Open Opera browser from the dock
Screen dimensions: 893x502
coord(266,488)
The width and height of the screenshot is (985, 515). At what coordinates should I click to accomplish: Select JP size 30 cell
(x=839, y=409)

◇ ◇ ◇ ◇ ◇ ◇ ◇

All lines from the one that contains "The width and" through the end of the listing above should be copied exactly, with nothing else.

(Exercise answer)
The width and height of the screenshot is (985, 515). At what coordinates should I click to accomplish: Select JP size 30 cell
(x=839, y=409)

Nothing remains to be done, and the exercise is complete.